**What needs to be done**
Arrange the stretch of the material from the line containing "Given: Click the Brainstorm lightbulb icon" through the end of the material as a numbered list, leaving out blank lines and pictures.

**Data to process**
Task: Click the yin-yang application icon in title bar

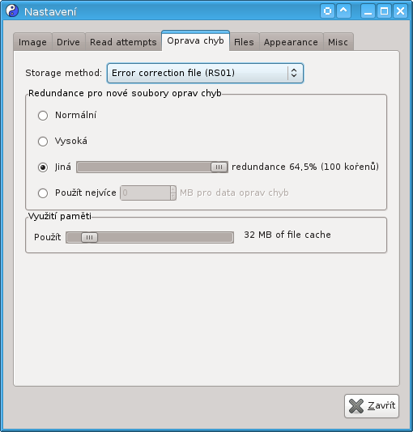Action: coord(12,11)
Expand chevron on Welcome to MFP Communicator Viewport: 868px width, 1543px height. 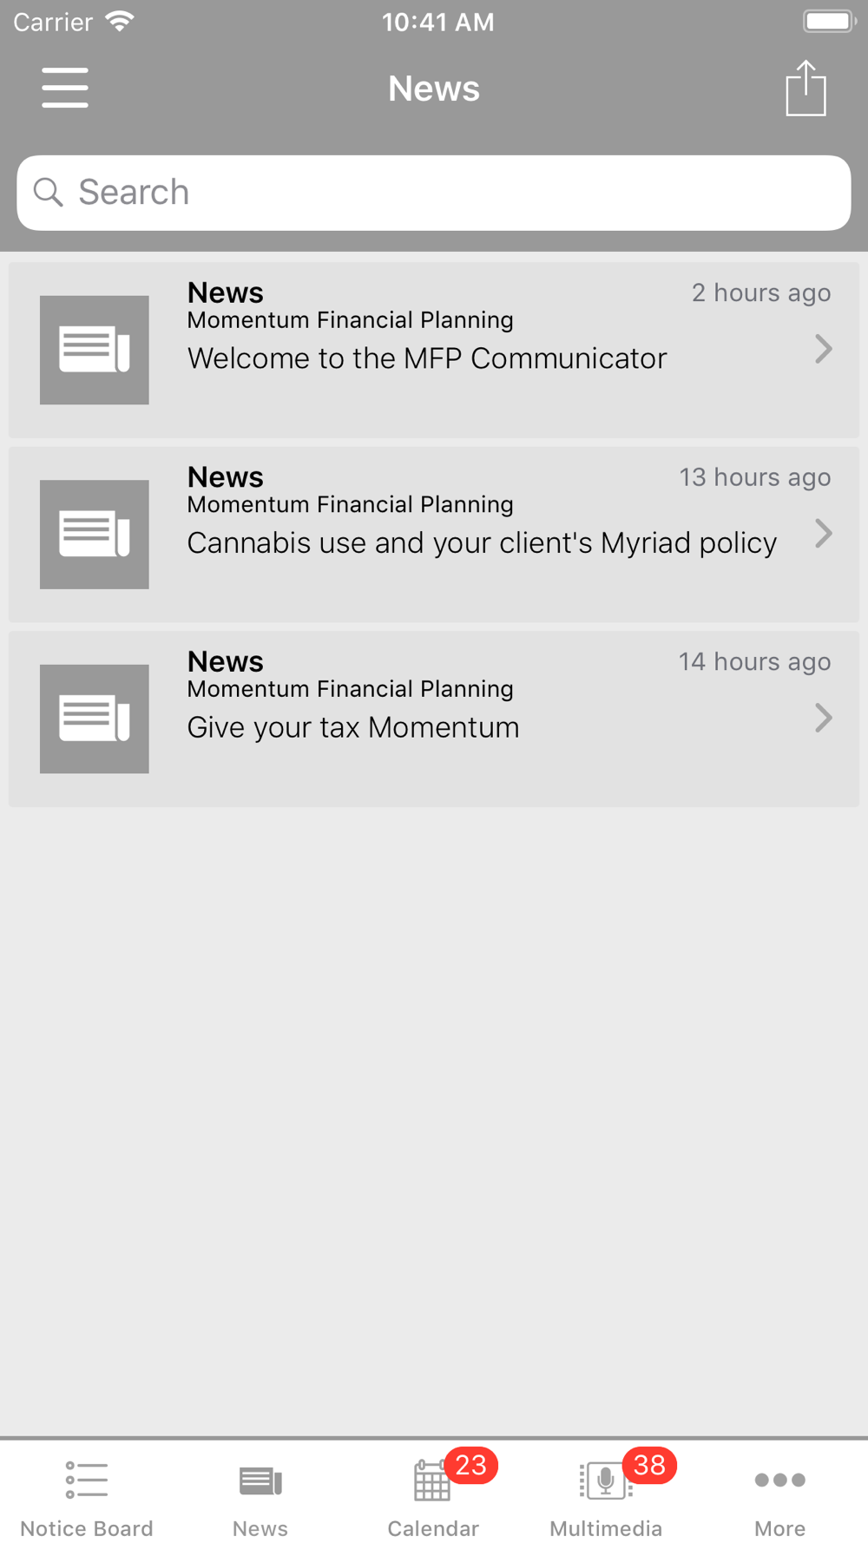point(824,349)
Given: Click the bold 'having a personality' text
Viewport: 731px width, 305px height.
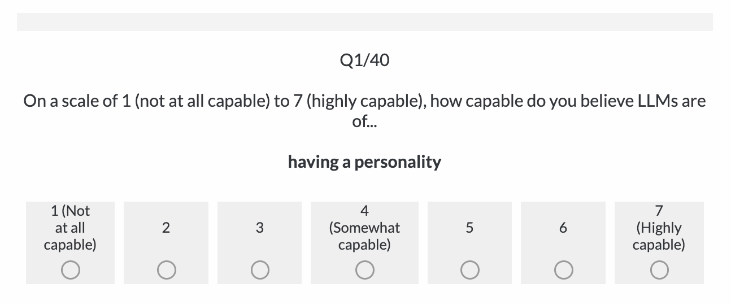Looking at the screenshot, I should [364, 162].
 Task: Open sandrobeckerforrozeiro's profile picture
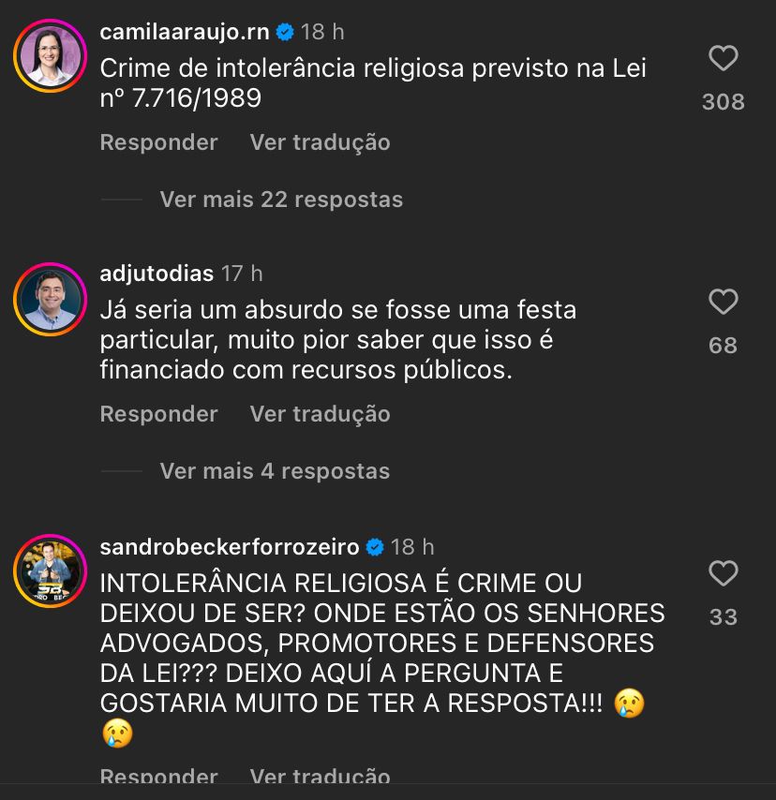tap(50, 571)
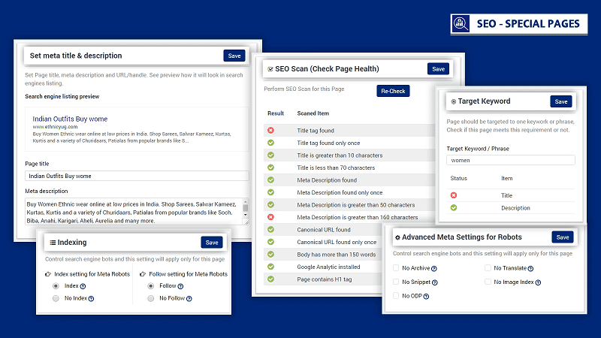
Task: Click the help icon beside No Translate
Action: coord(531,268)
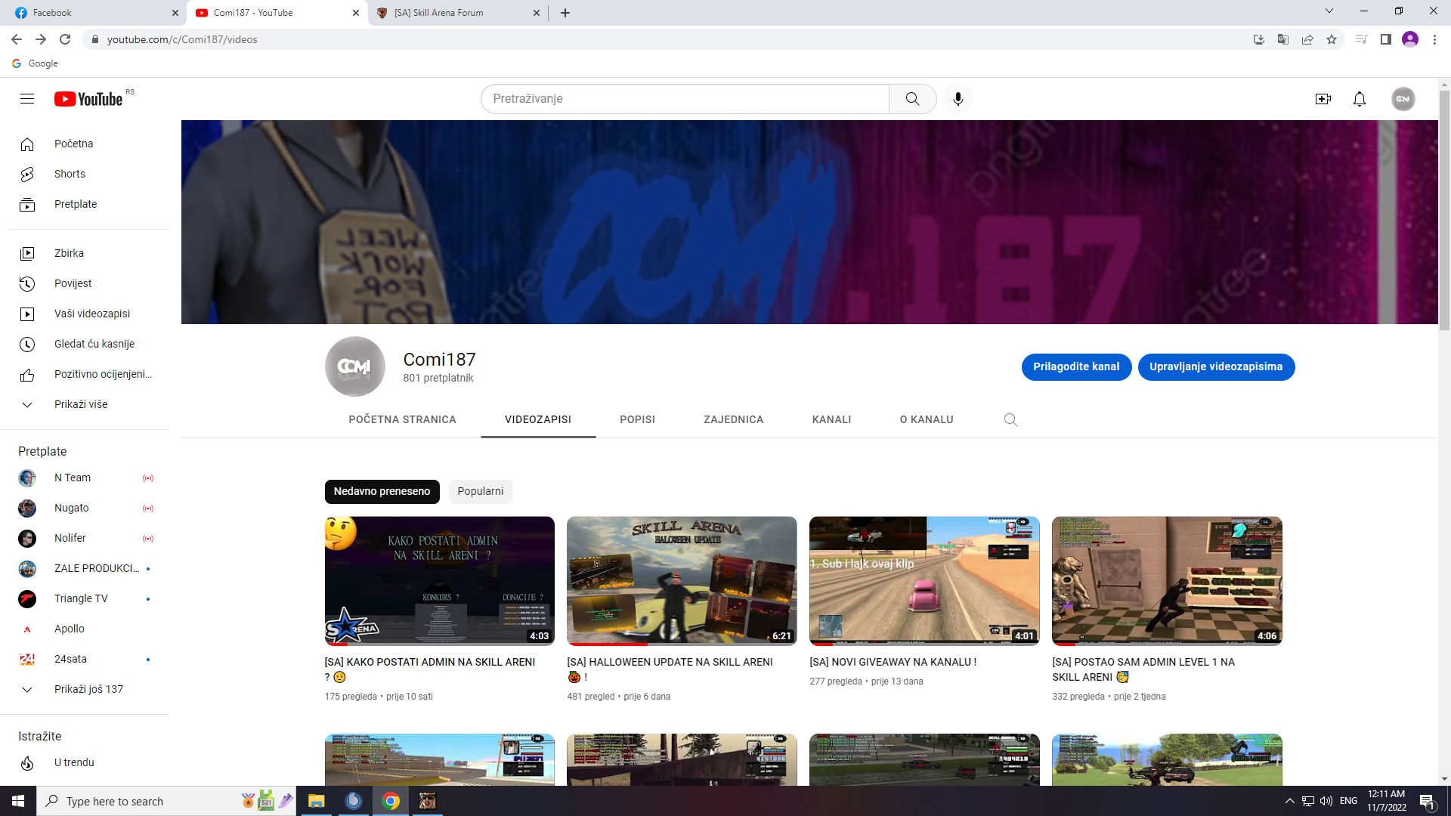
Task: Switch to the O KANALU tab
Action: tap(926, 419)
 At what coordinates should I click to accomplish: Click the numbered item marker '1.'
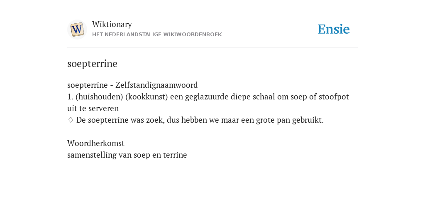click(x=70, y=97)
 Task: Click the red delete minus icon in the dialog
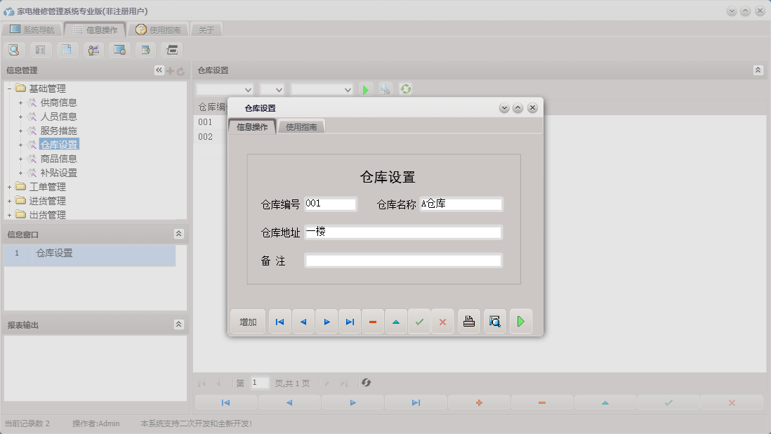tap(373, 321)
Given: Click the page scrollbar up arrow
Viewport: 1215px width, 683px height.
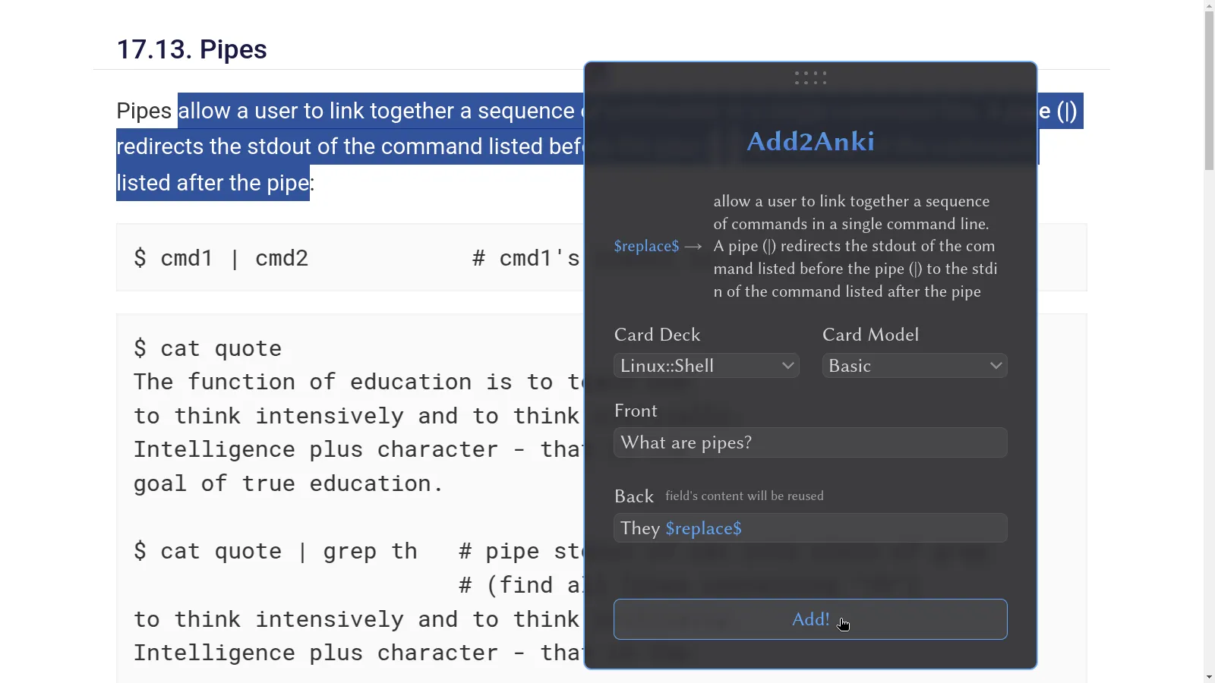Looking at the screenshot, I should coord(1209,6).
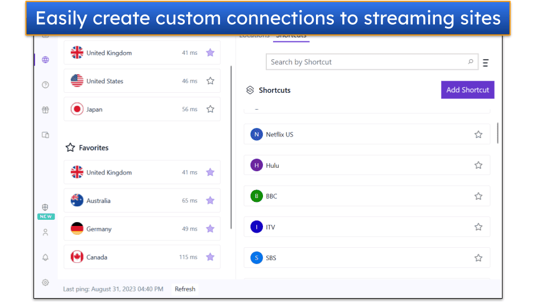Open the help question mark icon
This screenshot has height=302, width=536.
tap(45, 85)
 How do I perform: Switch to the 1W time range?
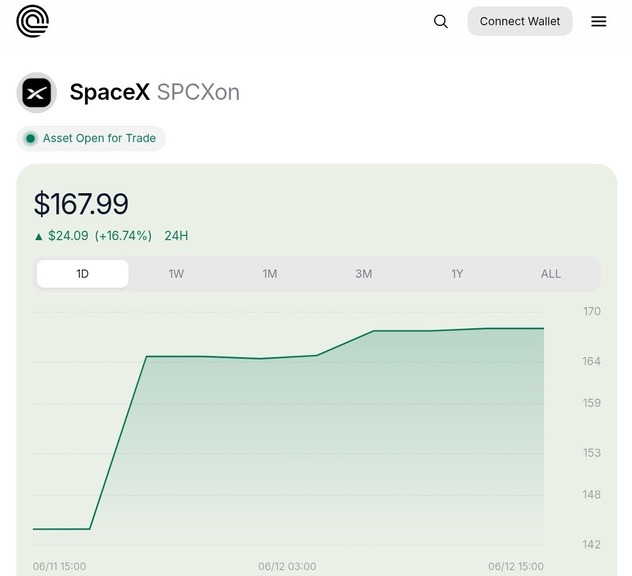[176, 274]
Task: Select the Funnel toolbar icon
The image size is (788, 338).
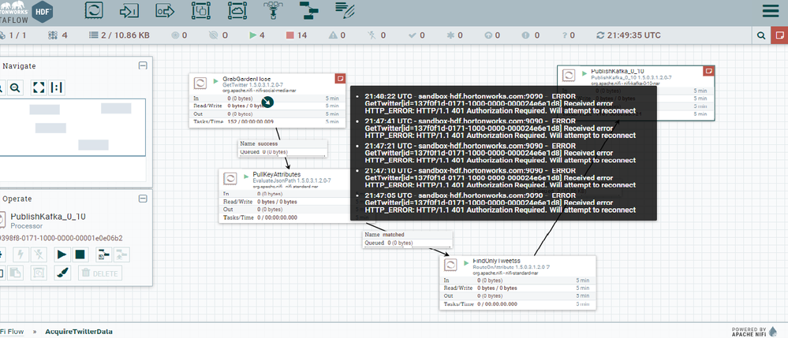Action: tap(273, 10)
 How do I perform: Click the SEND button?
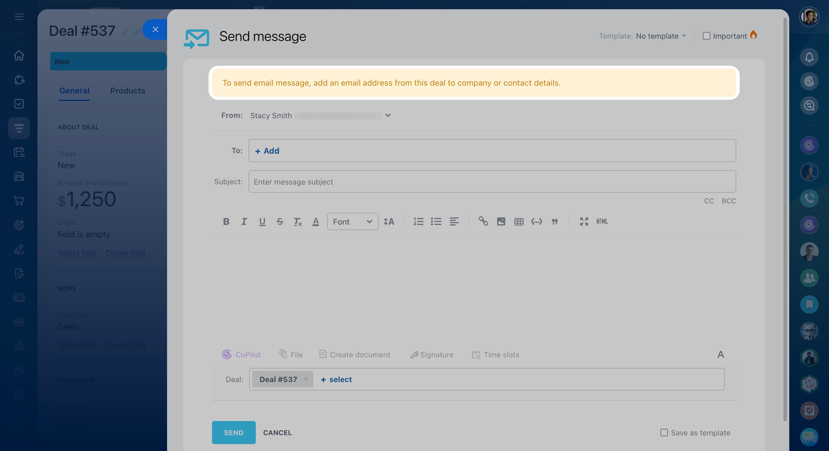pyautogui.click(x=234, y=432)
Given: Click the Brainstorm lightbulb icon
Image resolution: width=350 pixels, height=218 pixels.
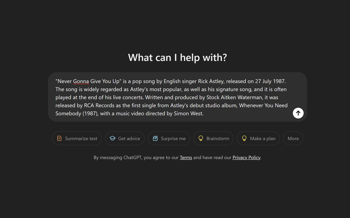Looking at the screenshot, I should pos(201,138).
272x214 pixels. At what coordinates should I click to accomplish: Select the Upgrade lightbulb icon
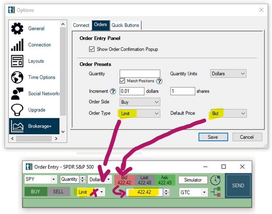pos(17,110)
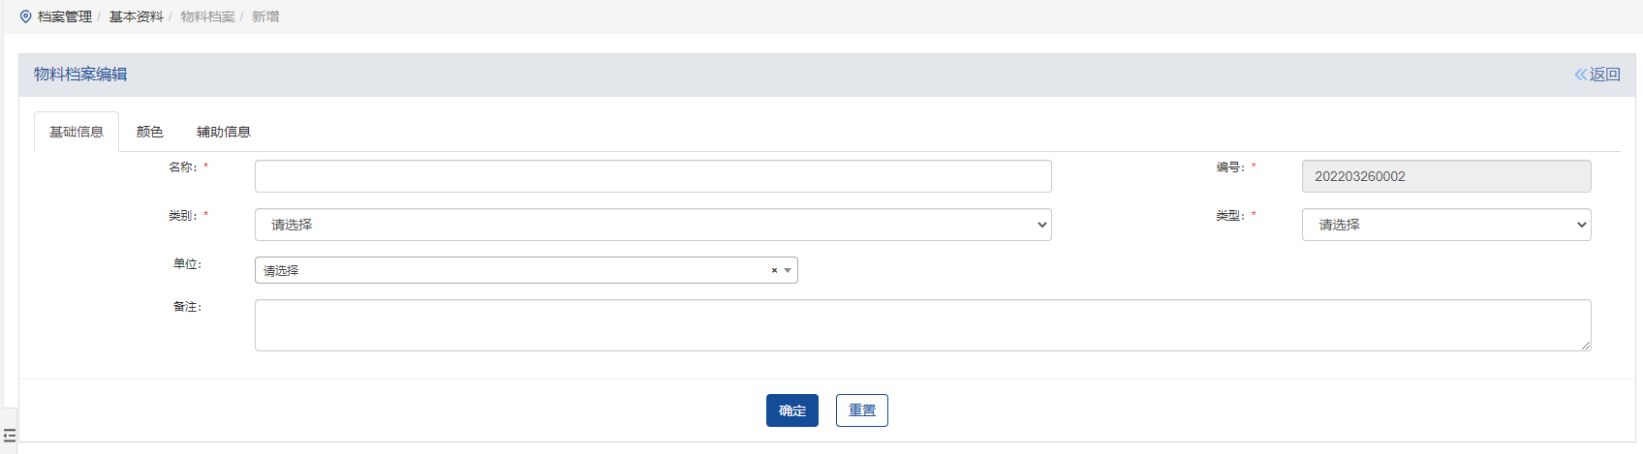
Task: Open the 辅助信息 tab
Action: 224,132
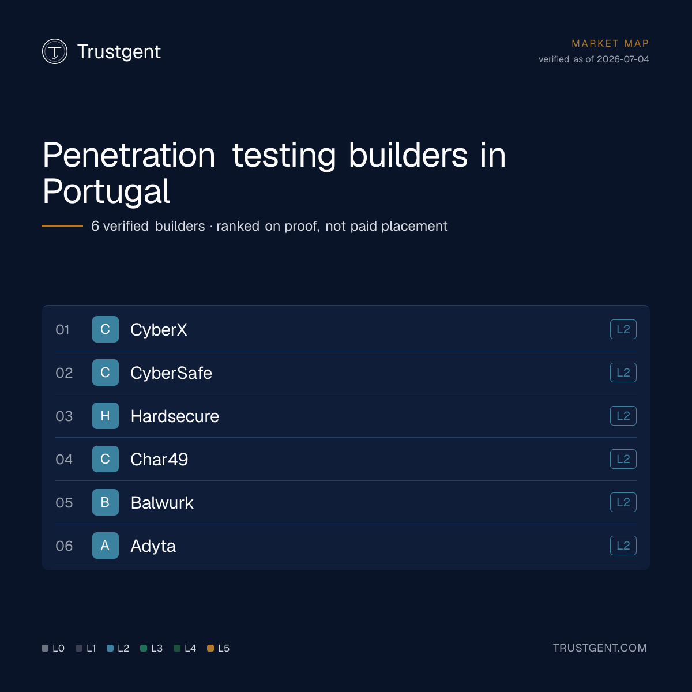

**Exercise solution**
1. Given: Click the Brainstorm lightbulb icon
2. Image resolution: width=350 pixels, height=218 pixels.
3. Looking at the screenshot, I should pos(201,138).
4. 272x214 pixels. At what coordinates should I click to accomplish: Select the Upgrade lightbulb icon
5. pos(17,110)
6. Task: Open the 辅助信息 tab
7. Action: 224,132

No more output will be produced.